As if he were responding to the letter, Flatto-Sharon told the Post yesterday that he planned to have a round-the-clock satellite news station operating within three months. The tentative name for the station is TV F1, the "F" standing for Flatto. He said he was currently raising money to finance the project, and was working with Israel's Channel 10 television and Ghislain Allon, who created the French Jewish TV station, TFJ (Television Juive de France), eight years ago.
"Alors, what I want to do is English satellite TV in all the world," Flatto Sharon told the Post in his distinctive French accent. "In our country, we have had success in many things. But in the media we are a total failure. I want to do something that will be an Israeli Al-Jazeera, and I'm sure it will be good for the state."
Flatto-Sharon aired the common complaint that Al-Jazeera and Hizbullah's Al-Manar TV stations gave Israel a media lesson during the recent Lebanon war. And he gave the example of the deaths at Kana, when inflated figures of the number of fatalities were widely reported and accepted. "A lie is like a drug. It gets into the blood," he said.
Al-Jazeera, the Qatar-based satellite television station, is due to launch its English TV news broadcasts in the fall. Having emerged during the Iraq war as a major media player to compete with CNN and the BBC and almost cornering the market in the Arab world, Al-Jazeera in English will no doubt be a powerful force for Israel to reckon with.

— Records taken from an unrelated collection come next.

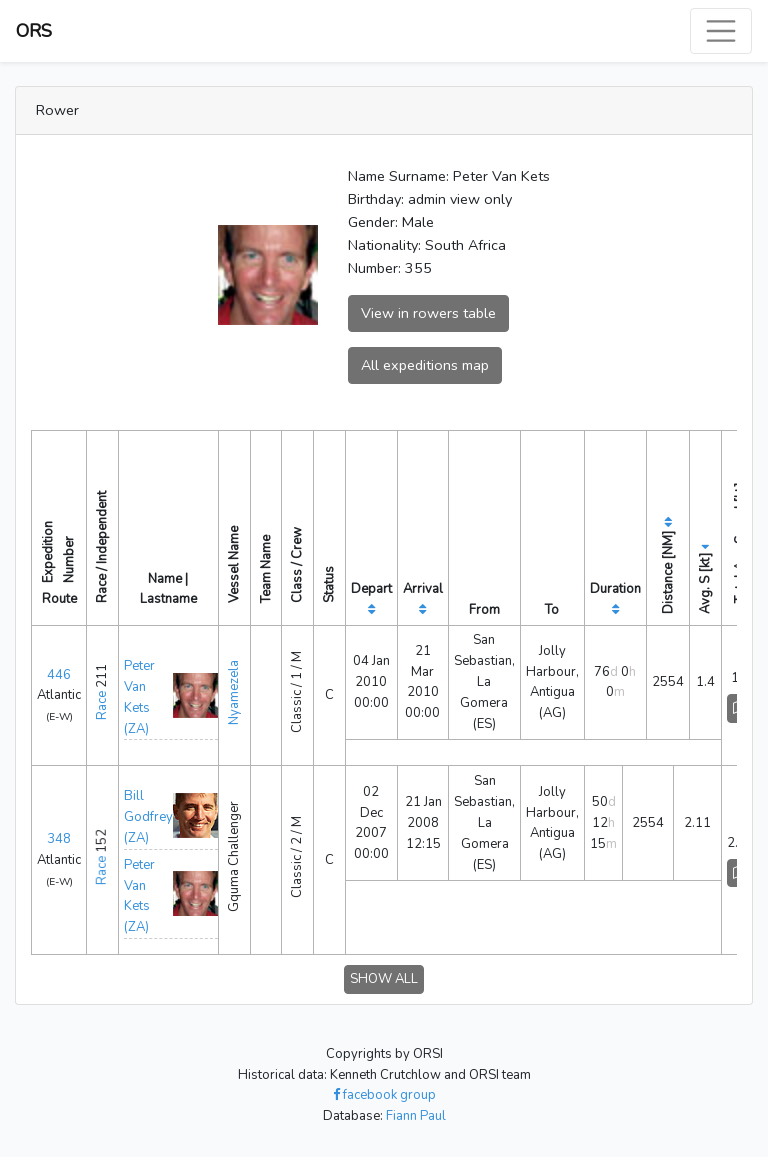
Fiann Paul (416, 1116)
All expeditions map (425, 365)
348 (59, 839)
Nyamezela (234, 692)
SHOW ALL (384, 979)
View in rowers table (428, 313)
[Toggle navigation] (721, 31)
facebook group (384, 1095)
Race (102, 705)
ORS (34, 31)
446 (59, 675)
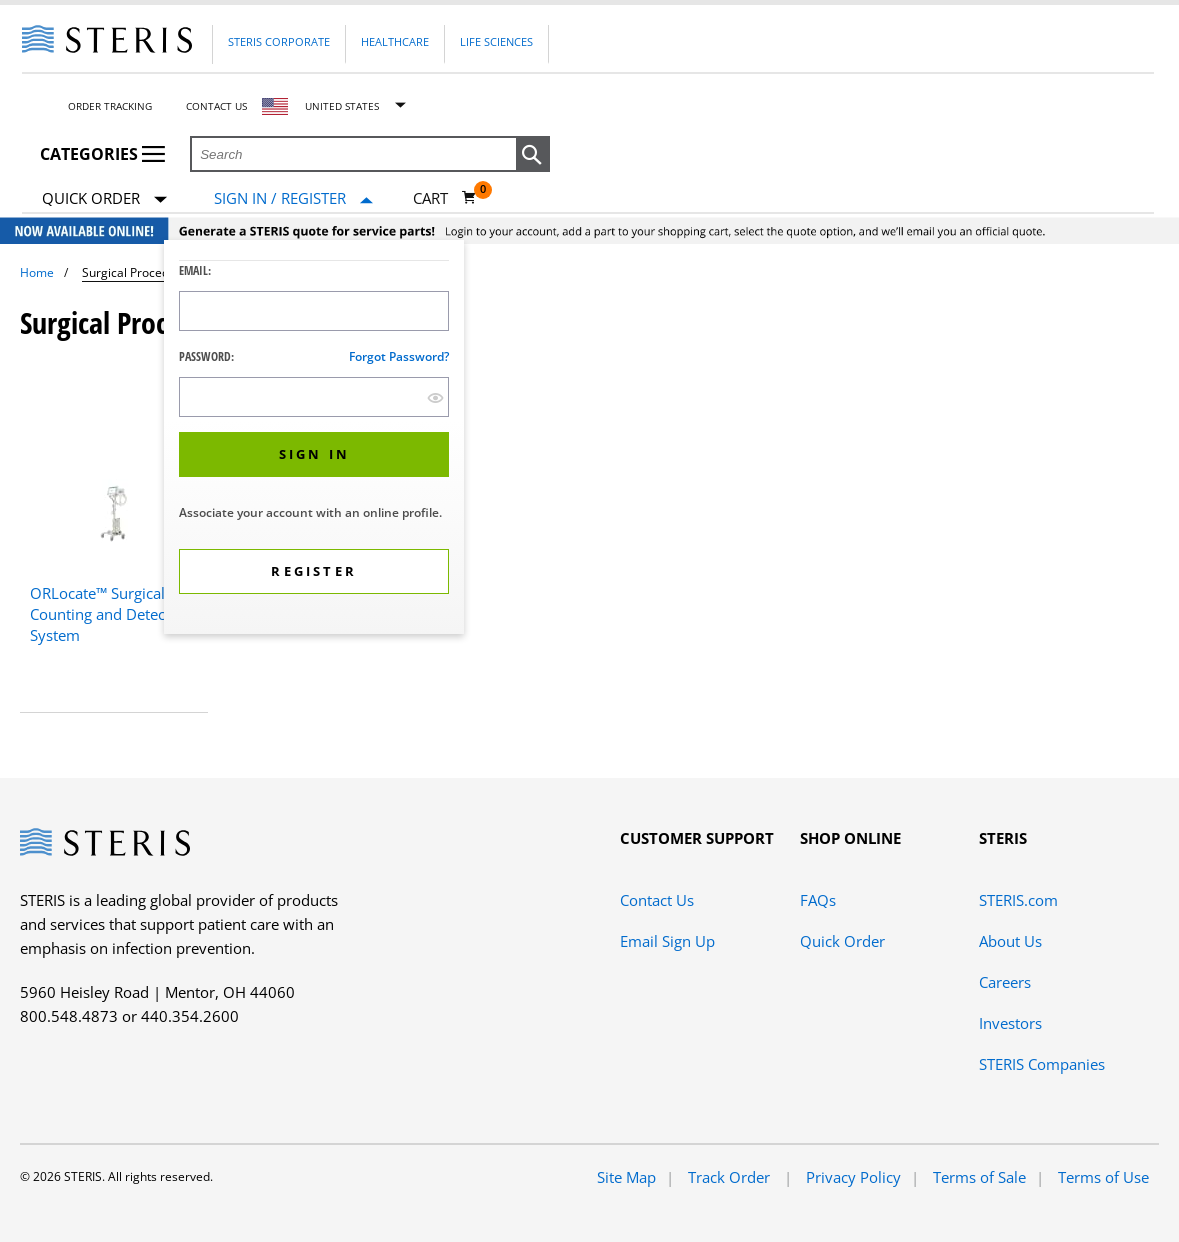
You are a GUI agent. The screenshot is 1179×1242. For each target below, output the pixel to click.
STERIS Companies (1042, 1064)
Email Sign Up (667, 941)
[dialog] (314, 439)
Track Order (731, 1177)
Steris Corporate (279, 41)
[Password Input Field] (314, 397)
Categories (102, 154)
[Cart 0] (445, 198)
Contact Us (216, 106)
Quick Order (104, 199)
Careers (1005, 982)
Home (37, 272)
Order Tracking (110, 106)
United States (342, 106)
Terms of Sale (979, 1177)
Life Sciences (496, 41)
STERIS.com (1018, 900)
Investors (1010, 1023)
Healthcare (395, 41)
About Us (1010, 941)
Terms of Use (1103, 1177)
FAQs (818, 900)
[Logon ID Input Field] (314, 311)
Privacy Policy (853, 1177)
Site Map (626, 1177)
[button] (533, 155)
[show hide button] (435, 397)
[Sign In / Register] (293, 198)
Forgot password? (399, 356)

His chequered past notwithstanding, a private initiative such as Flatto-Sharon's, should it come to pass, might constitute a partial response. And he is far from the first private individual to propose solutions to what is widely recognized by Israel's supporters around the world as a strategic Israeli failure to effectively articulate and press its case to the watching and listening publics.

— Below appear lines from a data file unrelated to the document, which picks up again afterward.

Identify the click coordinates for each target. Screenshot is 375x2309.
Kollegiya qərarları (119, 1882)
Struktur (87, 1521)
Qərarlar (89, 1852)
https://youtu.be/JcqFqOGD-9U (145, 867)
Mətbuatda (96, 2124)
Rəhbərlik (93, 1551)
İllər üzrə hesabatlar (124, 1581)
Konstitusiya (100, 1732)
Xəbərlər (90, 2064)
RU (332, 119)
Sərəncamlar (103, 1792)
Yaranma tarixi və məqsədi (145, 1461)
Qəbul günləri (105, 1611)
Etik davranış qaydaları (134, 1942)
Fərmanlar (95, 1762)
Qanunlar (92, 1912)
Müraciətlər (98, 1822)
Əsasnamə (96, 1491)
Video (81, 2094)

But however laudible such individual efforts may be, it is official Israel that has the problem. It is to official Israel that the world media turns for responses to events. It is official Israel that so often fails to craft and express the messages about its reality that it wants understood. And it is official Israel that still, insistently, refuses to allocate the strategic thought, and the budget, necessary to so much as fight its corner, much less prevail, in the media ring.

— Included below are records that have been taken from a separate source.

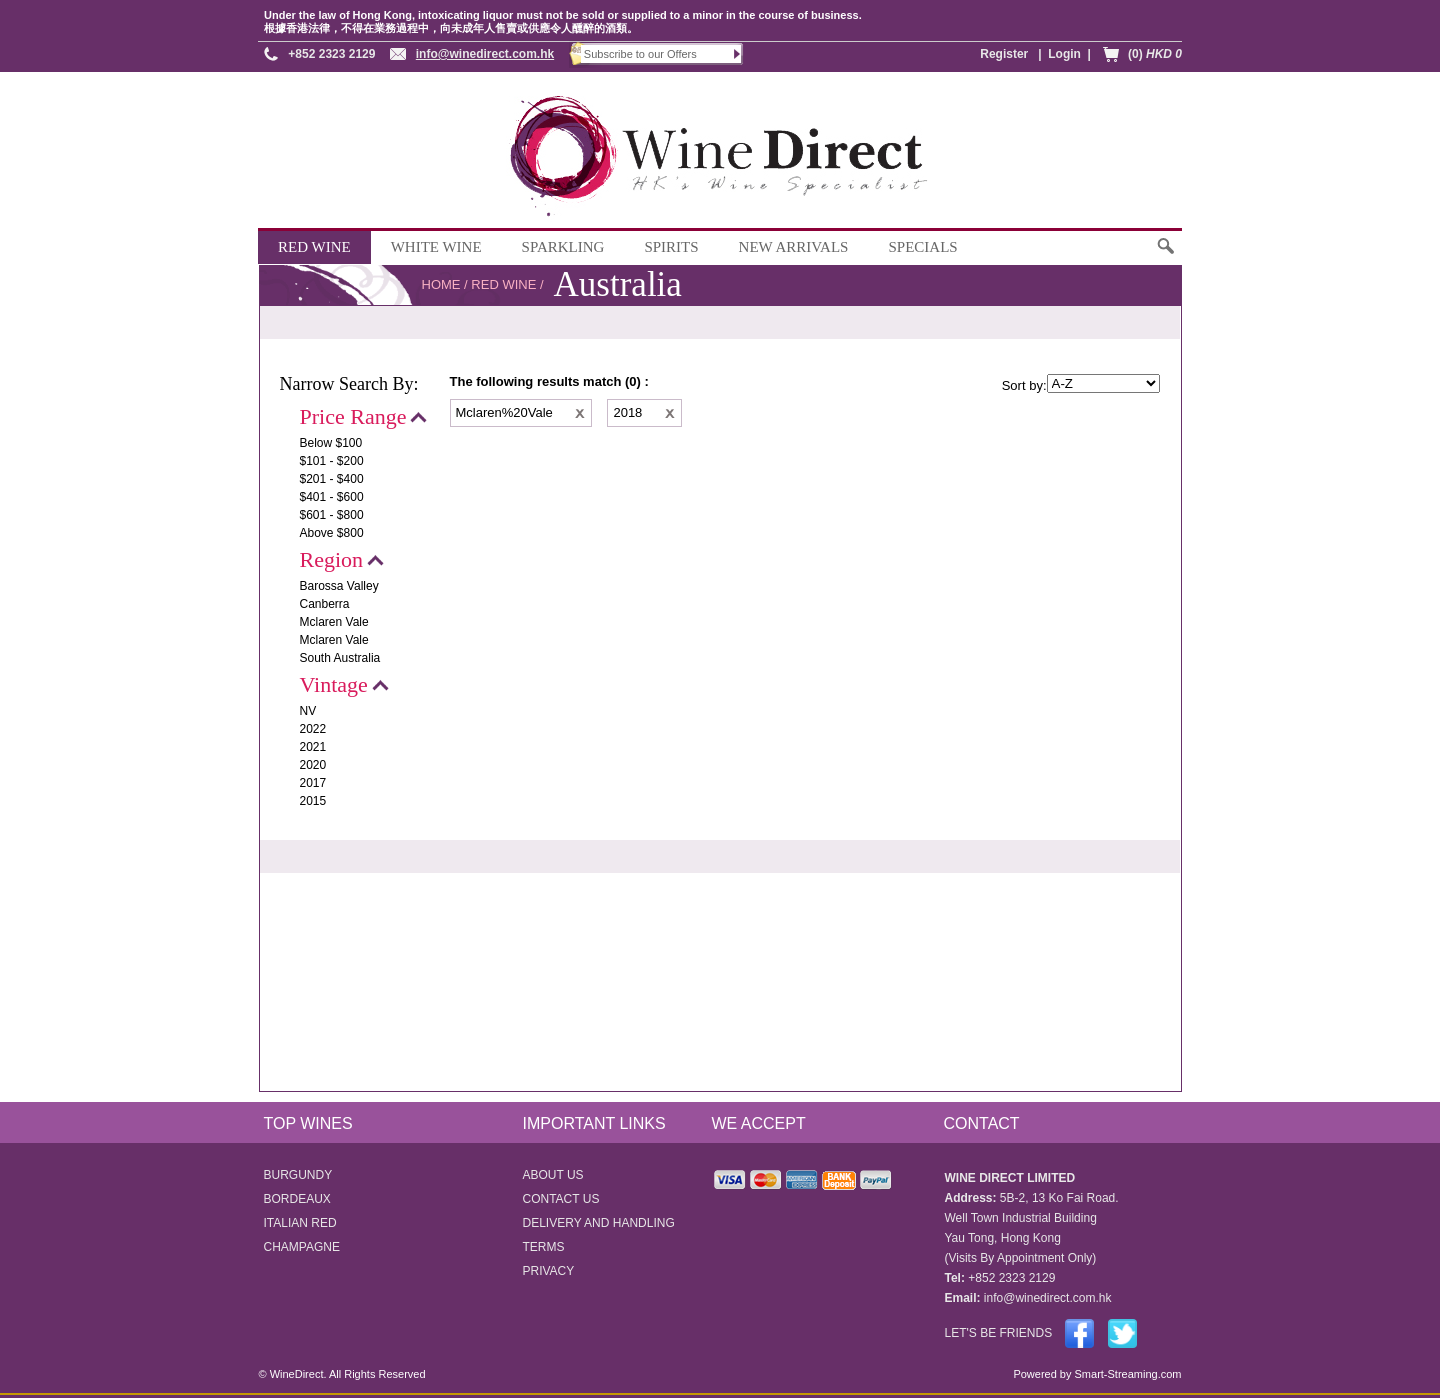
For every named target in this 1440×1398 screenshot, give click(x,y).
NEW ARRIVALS (794, 247)
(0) (1155, 54)
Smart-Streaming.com (1126, 1374)
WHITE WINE (436, 247)
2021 (313, 747)
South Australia (340, 658)
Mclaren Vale (334, 622)
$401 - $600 (332, 497)
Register (1004, 54)
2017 (313, 783)
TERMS (544, 1247)
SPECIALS (922, 247)
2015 (313, 801)
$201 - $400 (332, 479)
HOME (441, 284)
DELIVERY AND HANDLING (599, 1223)
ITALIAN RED (300, 1223)
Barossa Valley (339, 586)
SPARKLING (563, 247)
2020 (313, 765)
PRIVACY (549, 1271)
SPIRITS (671, 247)
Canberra (325, 604)
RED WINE (314, 247)
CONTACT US (561, 1199)
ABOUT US (553, 1175)
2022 (313, 729)
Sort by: (1024, 385)
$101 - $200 (332, 461)
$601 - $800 (332, 515)
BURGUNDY (298, 1175)
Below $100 (331, 443)
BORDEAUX (297, 1199)
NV (308, 711)
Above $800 (332, 533)
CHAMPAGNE (302, 1247)
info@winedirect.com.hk (485, 54)
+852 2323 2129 (331, 54)
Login (1064, 54)
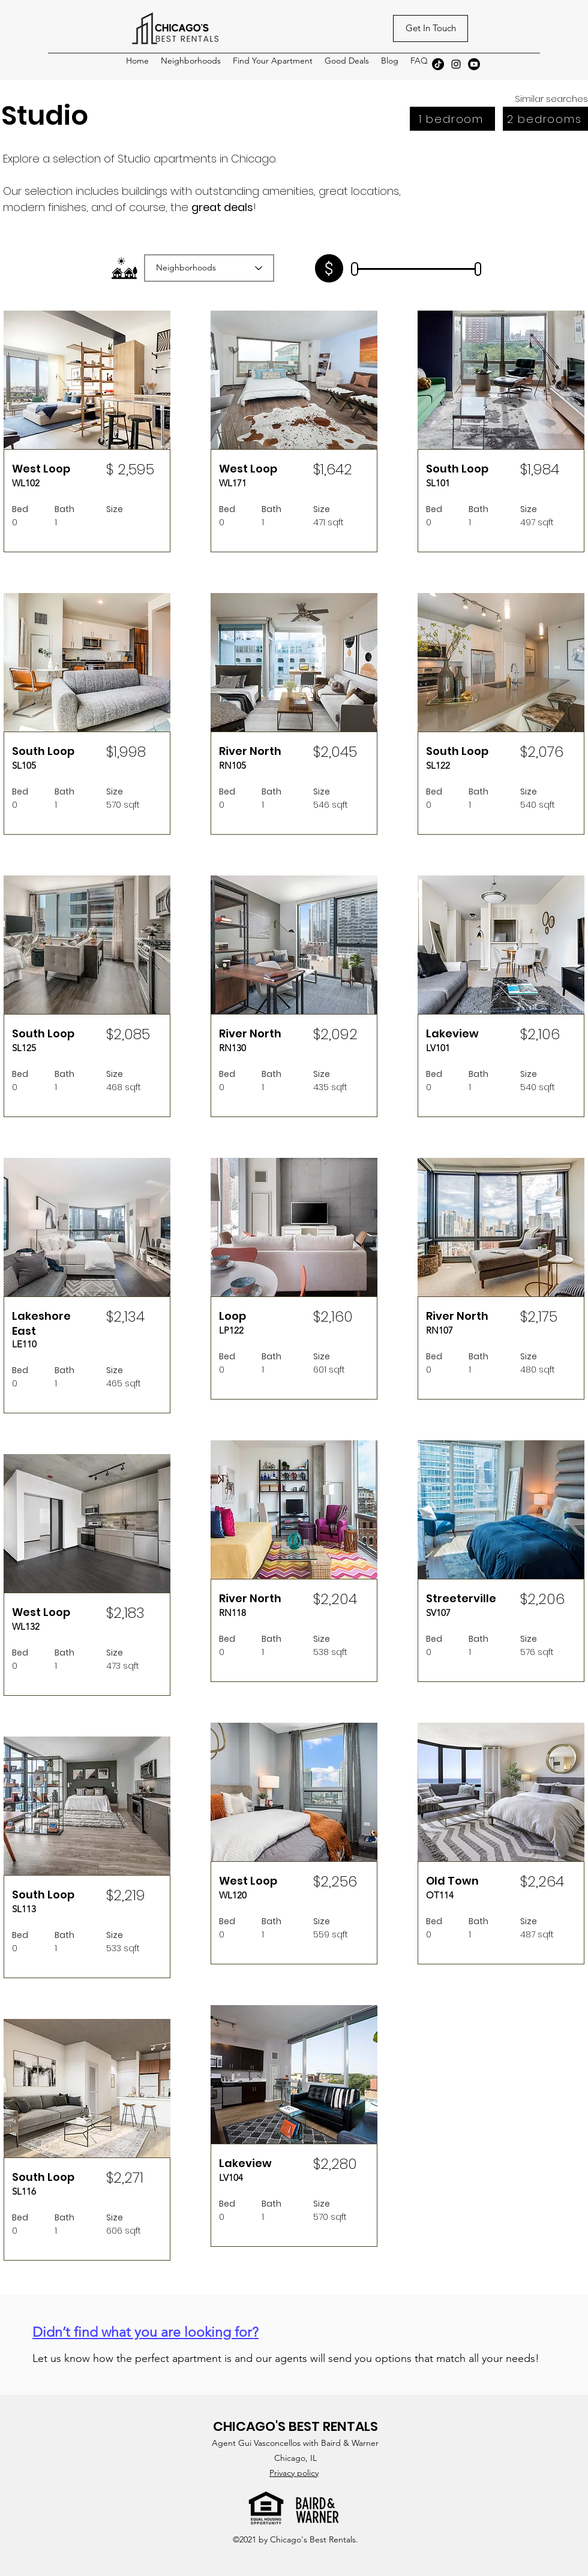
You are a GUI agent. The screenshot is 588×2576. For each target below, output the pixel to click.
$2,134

As the Post reported on Friday, the prime minister's new English-language spokesman has been thrust into the media spotlight with but a single colleague by her side. State-controlled IBA television and radio news in English have seen their staff, and their broadcasts, steadily diminished over the years due to misguided budget cuts. Efforts like the one planned by Flatto-Sharon may be admirable, but it is the Israeli government that urgently needs to take up the media challenge.